### EXERCISE
Pull out every line of the records below that contains the word "Task".

### RECORDED INFORMATION
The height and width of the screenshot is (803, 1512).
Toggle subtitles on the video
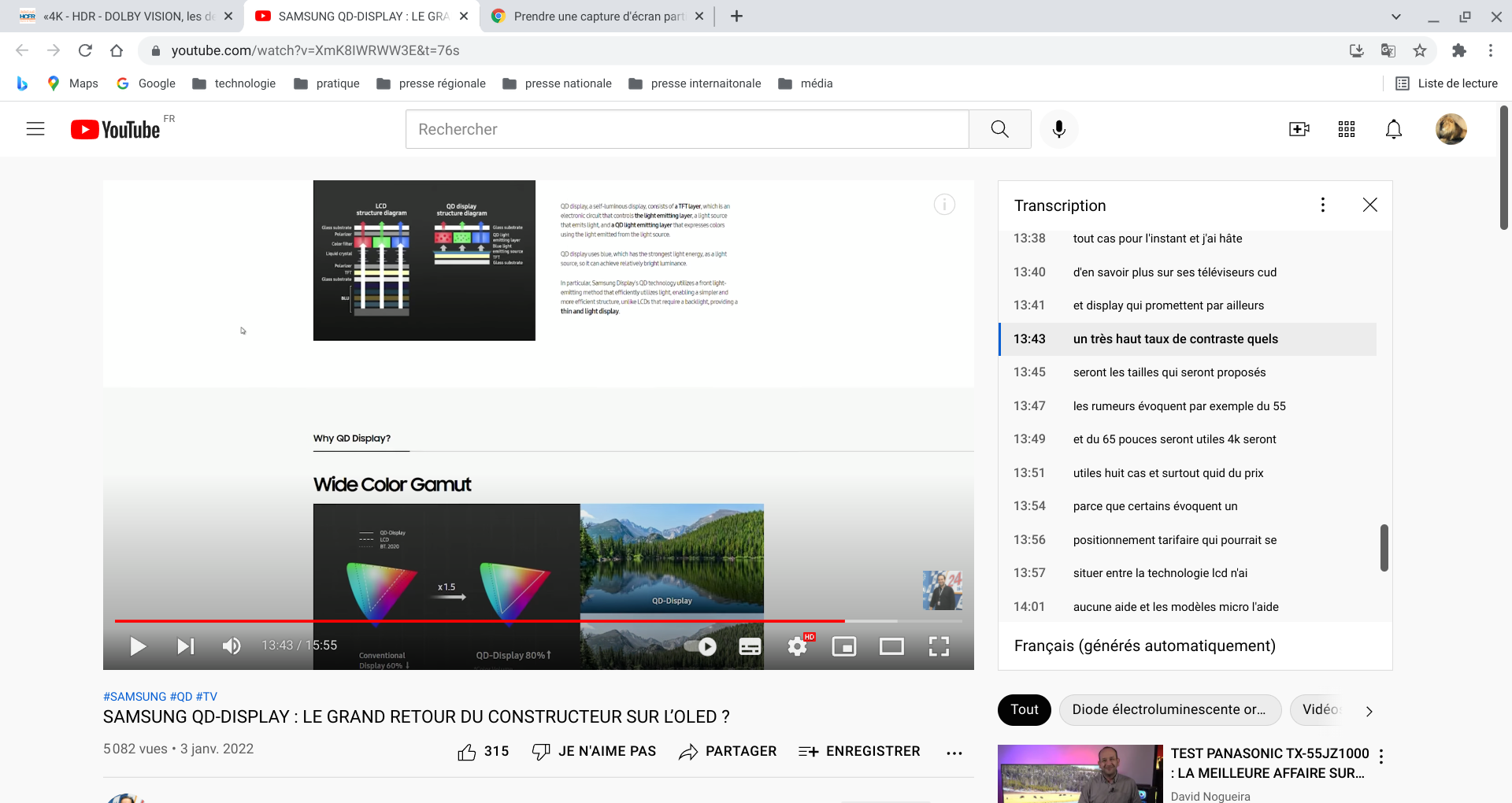(750, 646)
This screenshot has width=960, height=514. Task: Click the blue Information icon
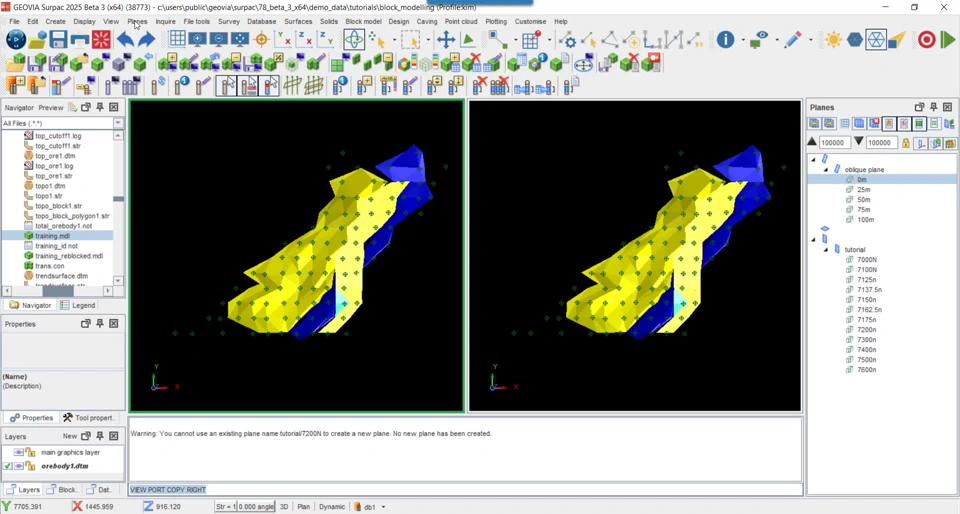tap(726, 40)
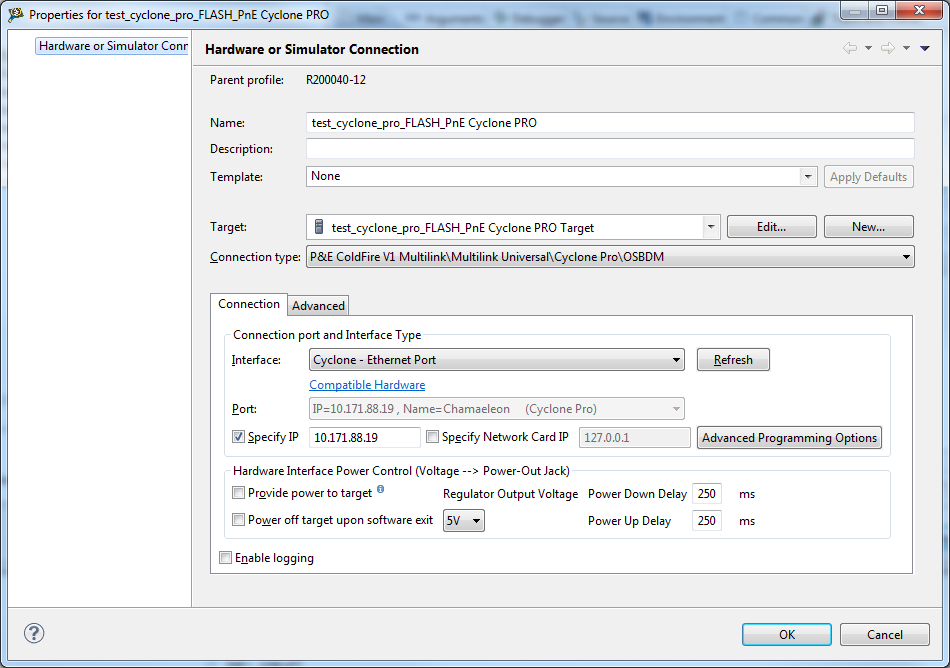This screenshot has width=950, height=668.
Task: Open the 5V regulator output voltage dropdown
Action: (476, 521)
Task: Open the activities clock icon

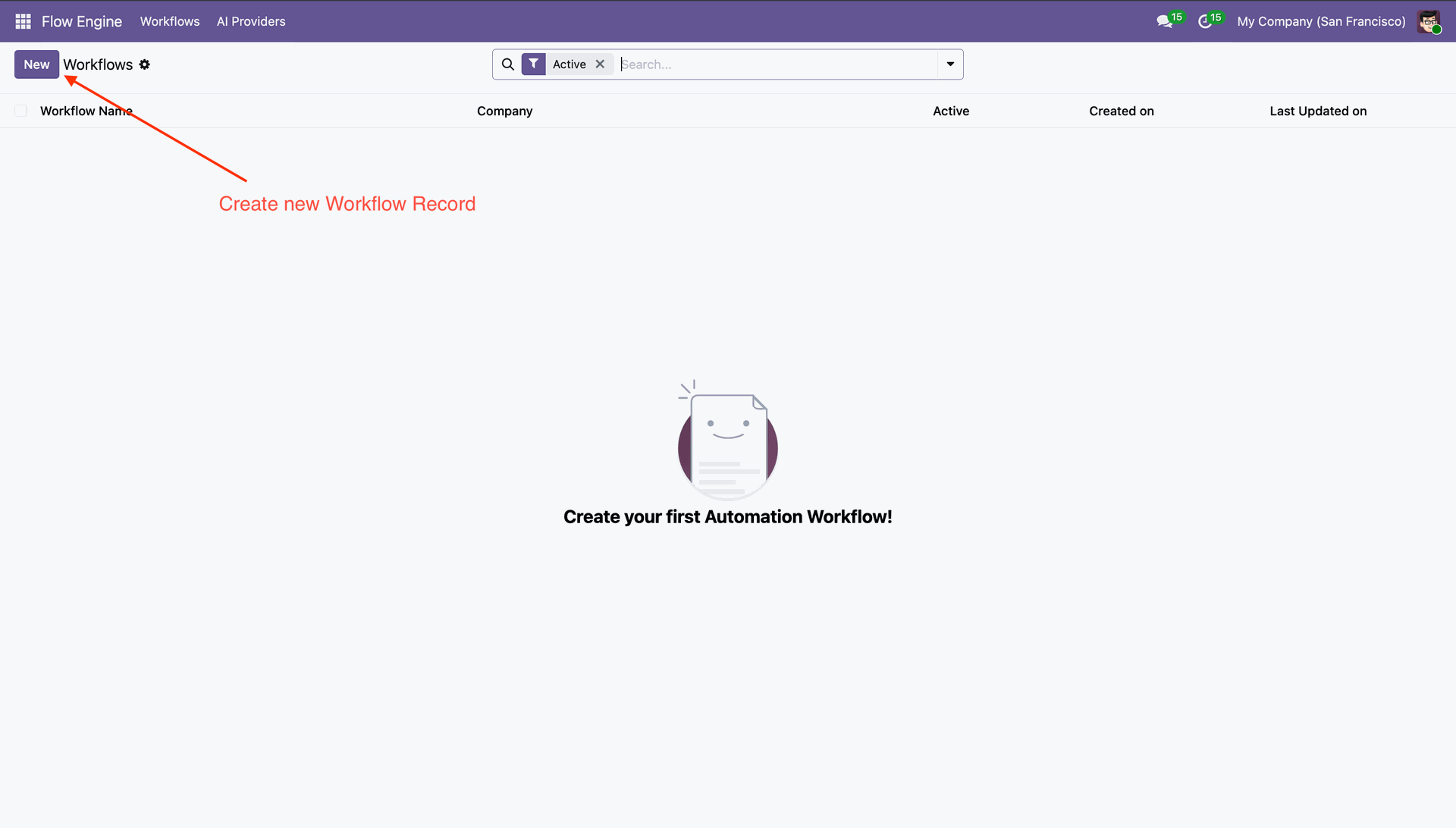Action: 1205,21
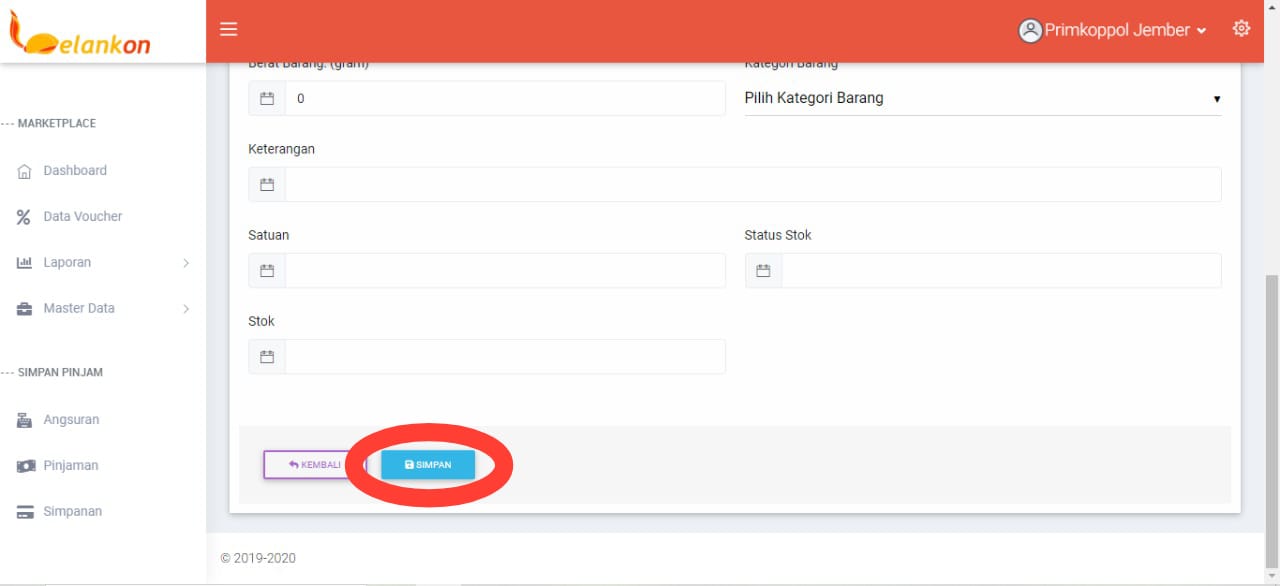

### WORKED ANSWER
This screenshot has width=960, height=514. Task: Click the blue Information icon
Task: Open the 5V regulator output voltage dropdown
Task: Open the activities clock icon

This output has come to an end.